Uit de vondst van dakpannen, tegels, blokken tufsteen en brokken metselwerk in de Oosterschelde wordt afgeleid dat de tempel van het Gallo-Romeinse type moet geweest zijn. Aan het begin van de 21e eeuw is te Colijnsplaat de Gallo-Romeinse tempel gereconstrueerd.
Ontdekking
De eerste brokstukken behorend bij de antieke tempel werden opgehaald door K.J. Bout, toen deze op 14 april 1970 met zijn kotter, de Tholen 6 Johanna Cornelia in de Oosterschelde aan het vissen was. Archeologen die op de hoogte waren gesteld wilden uitvissen of het om een verloren vracht van een Romeins schip dan wel om een tempel zou gaan. Daartoe werd de Tholen 6 opnieuw ingezet op 7 augustus met aan boord medewerkers van het Leidse museum. Toen dakpannen aan de oppervlakte kwamen werd duidelijk dat het om een gebouw moest gaan. In 1970, 1971 en 1972 werd in totaal zo'n acht weken 'gevist'. Tegelijk werden de twee eerste jaren duikers uit Empel ingezet.

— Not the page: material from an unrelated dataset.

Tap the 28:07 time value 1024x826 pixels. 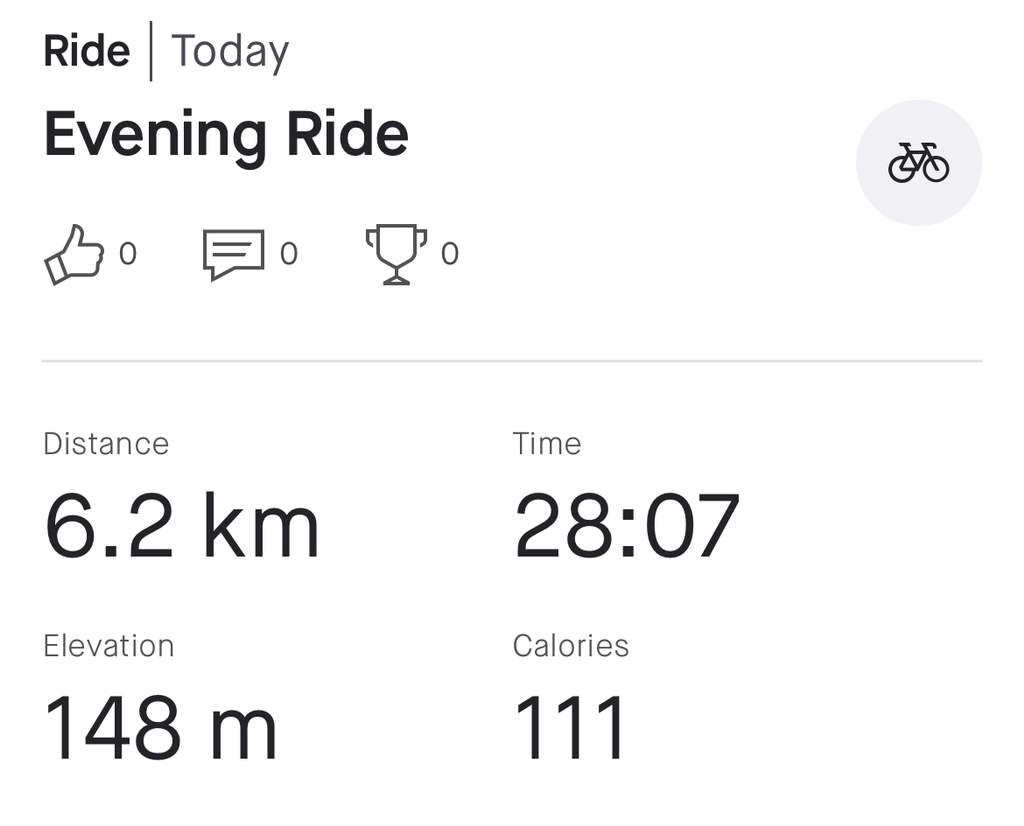[x=626, y=526]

De Geologische Dienst van Rijkswaterstaat voerde het onderzoek uit naar de plek en kwam tot de bevinding dat het gaat om een kleiplateau van ca. 400 x 400 m in de noordelijke helling van de Schaar van Colijnsplaat op 25 meter diepte. In het zuidwesten en zuidoosten bevinden zich diepe geulen (van ca. -31 m). Aan de noordkant ligt de zandplaat de Vuilbaard. De tempel zou op de zuidelijke oever van de Schelde hebben gestaan, toen deze nog veel smaller was dan nu.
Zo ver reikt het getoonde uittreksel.